With all that said, my husband and I have been able to discuss and work out certain aspects of our marriage related to this incident on our own and some things have never been better.  Yes, our sex life was lacking at the time of the incident and we weren't as focused as much on each other as we should have been with having two small kids.  That has completely turned around and in that area, we have never been in a better place.  Oddly, for that, I sort of want to thank this woman!  On the other hand, I just still can't shake that he may have had some intent or desire there to do it.  I know that he didn't do it but the texts the following morning and a subsequent Linked In message to her just leave me wondering if he was thinking about the "what-ifs."  He has admitted that he liked the attention and it was an ego-boost for him which I totally understand.  I would probably feel the same way and what guy would not be flattered to have a woman lust after him.  He also admits that he should have left the bar that night when she started being inappropriate but said he knew nothing would happen so he didn't think it was a problem to stay.  I disagree and he has apologized for that.

This whole situation has just been driving me nuts and just looking for some outside input.  Feel free to be harsh or not!  Am I reading too much into it?  Most of my guy friends have told me that I need to just to let it go - he didn't do it and I'm creating scenarios up that just don't exist.  However, would love to hear anyone's take.

Thanks

Re: Need some input

  • Disneygeek77Disneygeek77 member
    Ancient Membership 2500 Comments 500 Love Its First Answer
    edited December 2014
    Eeeeeeeee, this doesn't sit right with me.  Maybe I'm a cynical person, but I have a feeling he was being more honest with his coworker than with you, especially considering...ya know... he is connected to her on linkedIn. A liar is a liar, so he is either lying to his coworker or lying to you and again, maybe I'm just a cynical person but my gut reaction is that he is lying to you.  

    I mean I can understand being flattered if a complete stranger made a pass at me, but someone that knew me and knew I was married and had children ?  No, I would be insulted because in that situation it has little to do with how attractive you are but is more of a reflection of their opinion of your character.    How dare he think I would commit adultery with him?  How dare he and what kind of person does he think I am.  Man, I get angry just thinking about it.  
  • Get me angry just thinking about it too!  Thanks - I appreciate the input.
  • Well be honest.  Say the situation was reversed.  Imagine a man you knew that was married with children and knew you were married with children said all those things to you ?  Would you be flattered or would you think " WTF man, what kind of woman do you think I am ?"

:::::

- Work to do -
a: Sum up the forum thread in two sentences.
b: Please reproduce the forum thread from "This whole situation" up to and including "hear anyone's take.".

:::::

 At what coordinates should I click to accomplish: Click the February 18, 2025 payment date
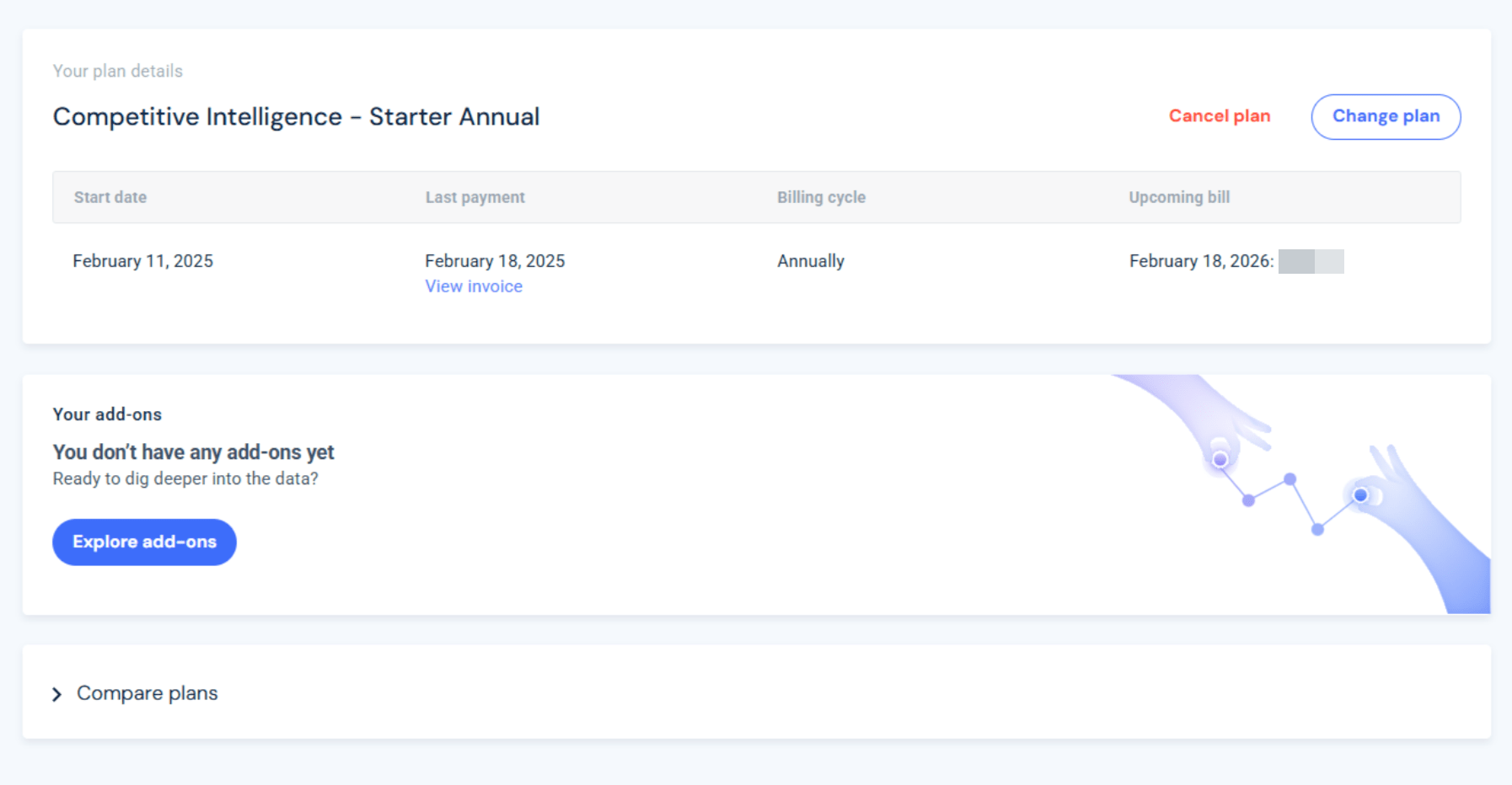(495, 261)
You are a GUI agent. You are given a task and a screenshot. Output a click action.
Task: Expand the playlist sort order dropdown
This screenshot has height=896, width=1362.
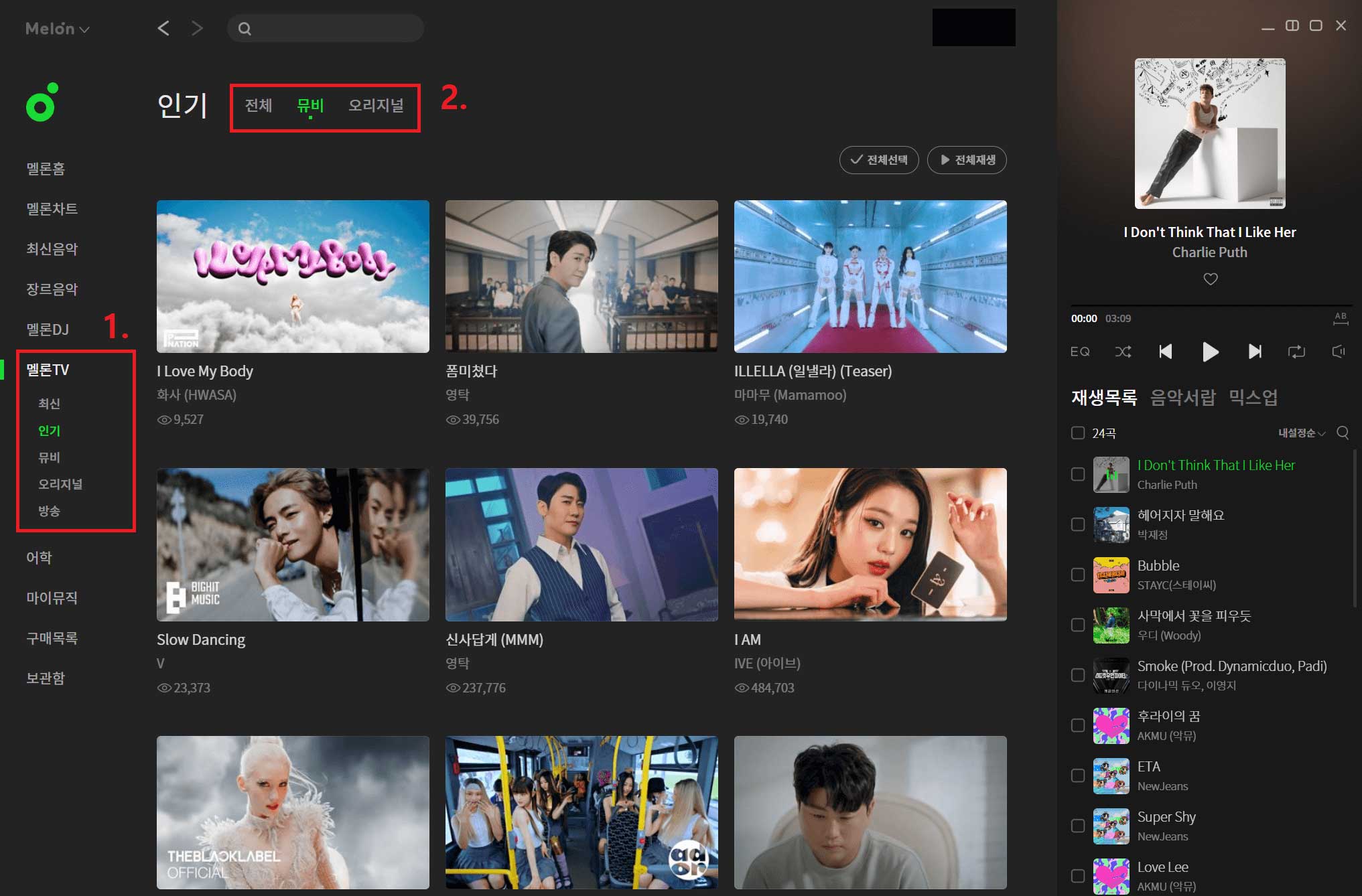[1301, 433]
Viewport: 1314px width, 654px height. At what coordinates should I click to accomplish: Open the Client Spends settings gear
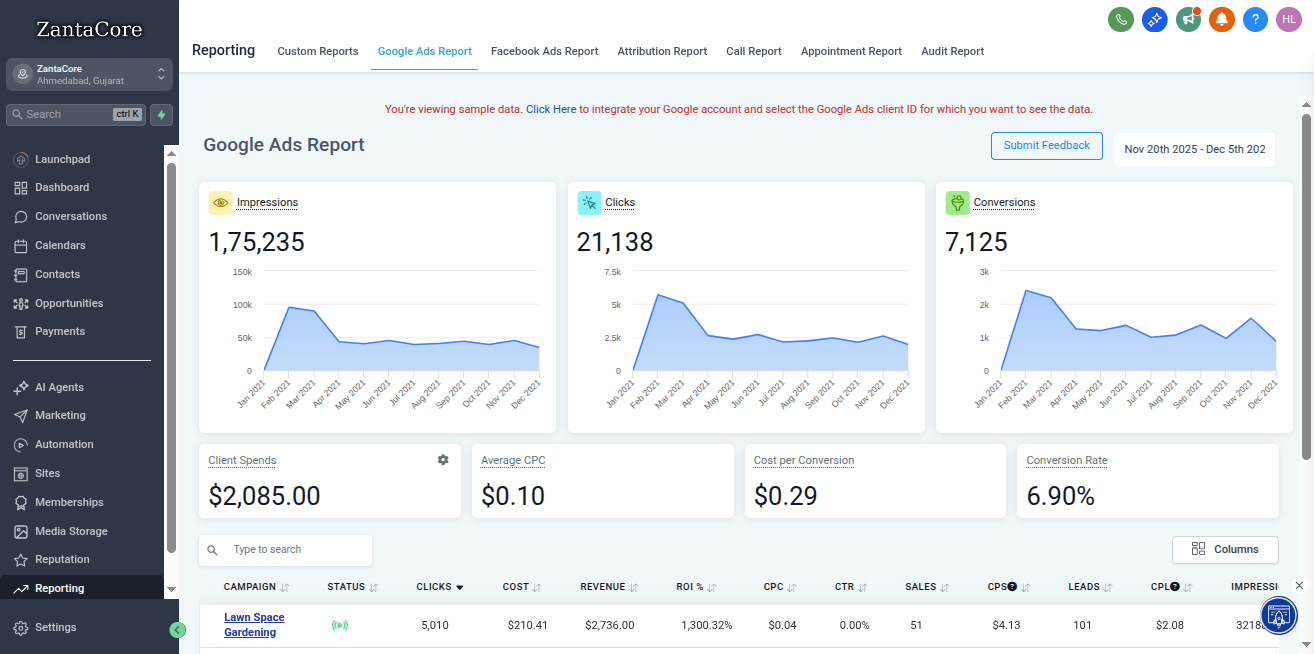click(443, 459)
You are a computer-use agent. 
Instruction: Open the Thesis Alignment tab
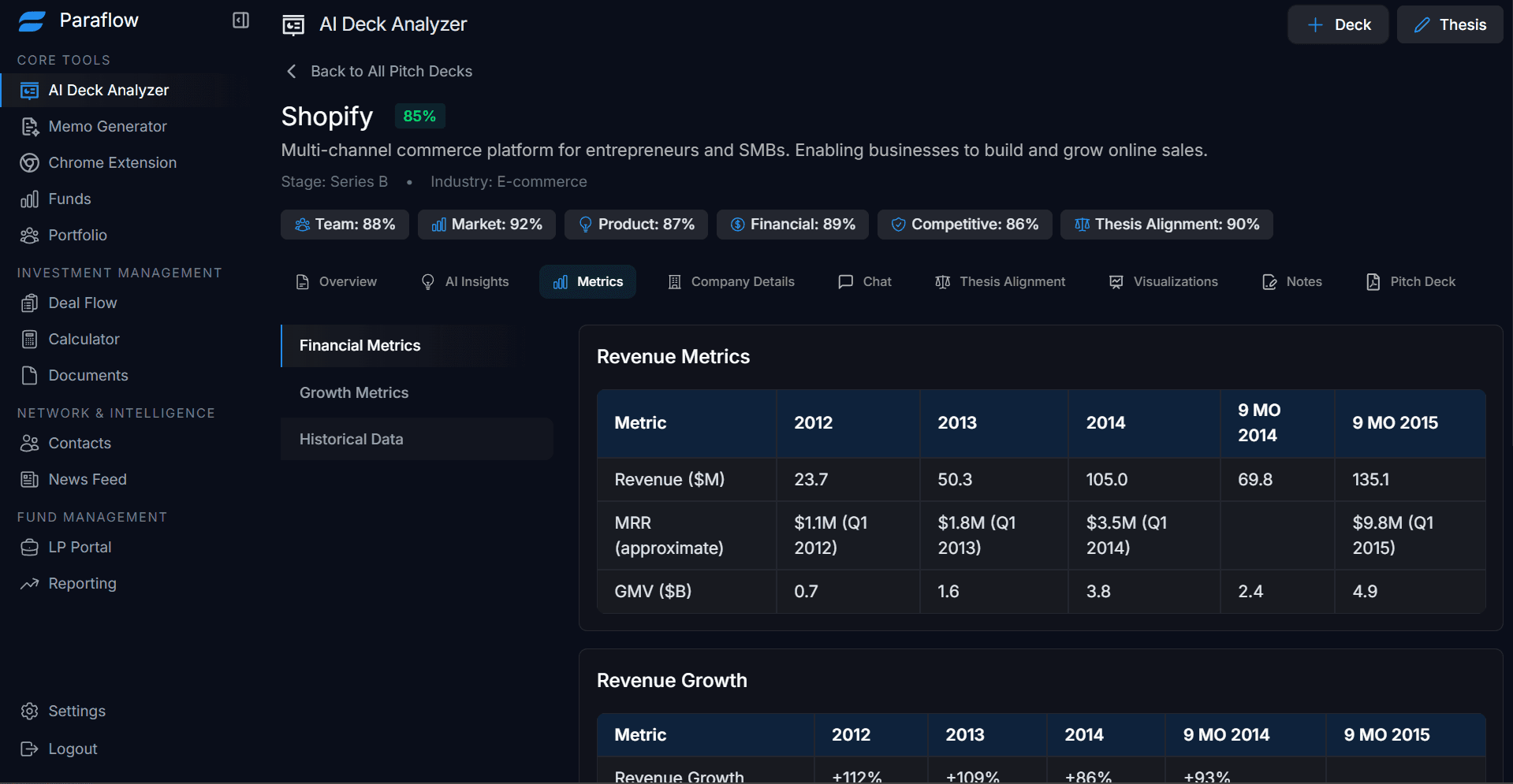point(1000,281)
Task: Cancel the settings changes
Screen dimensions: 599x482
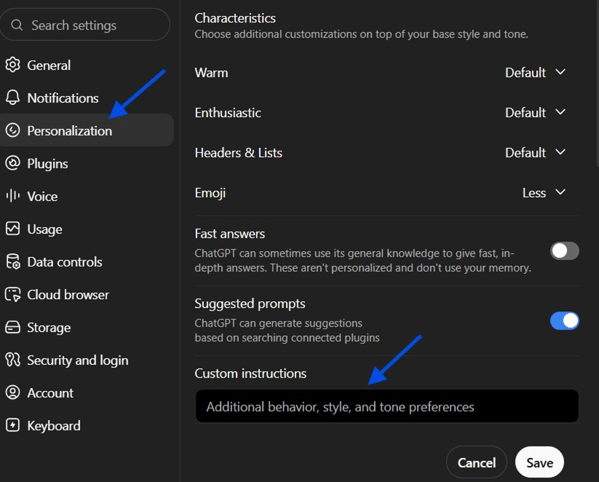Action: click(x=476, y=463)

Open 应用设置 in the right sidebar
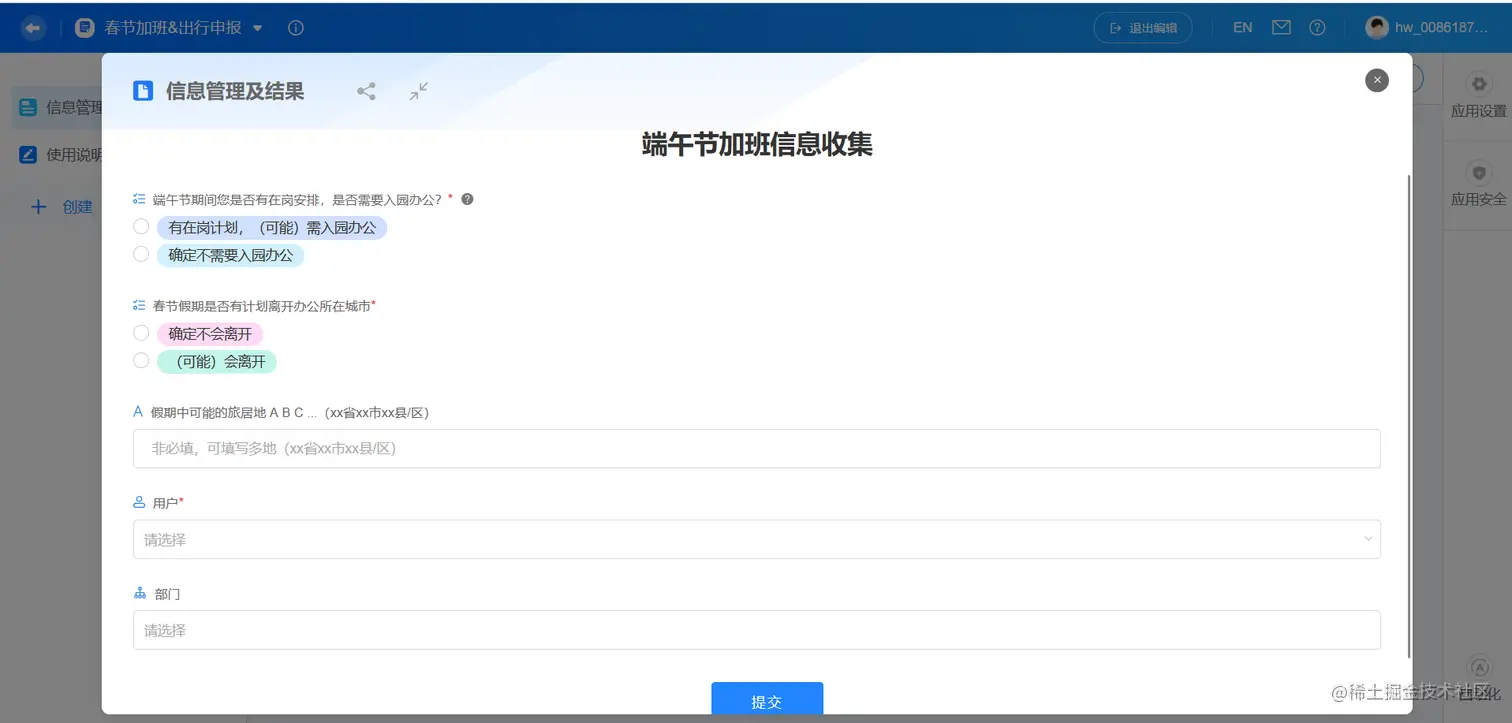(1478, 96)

:::::

- Responses for each task -
a: The poster says the marriage, especially the sex life, has never been better since the incident, but still wonders whether the husband had some intent because of his texts the following morning and a LinkedIn message to the woman. A reply says the situation doesn't sit right, suspects the husband is lying to the poster, and argues that a pass from someone who knows you are married reflects their opinion of your character rather than your attractiveness.

b:
This whole situation has just been driving me nuts and just looking for some outside input.  Feel free to be harsh or not!  Am I reading too much into it?  Most of my guy friends have told me that I need to just to let it go - he didn't do it and I'm creating scenarios up that just don't exist.  However, would love to hear anyone's take.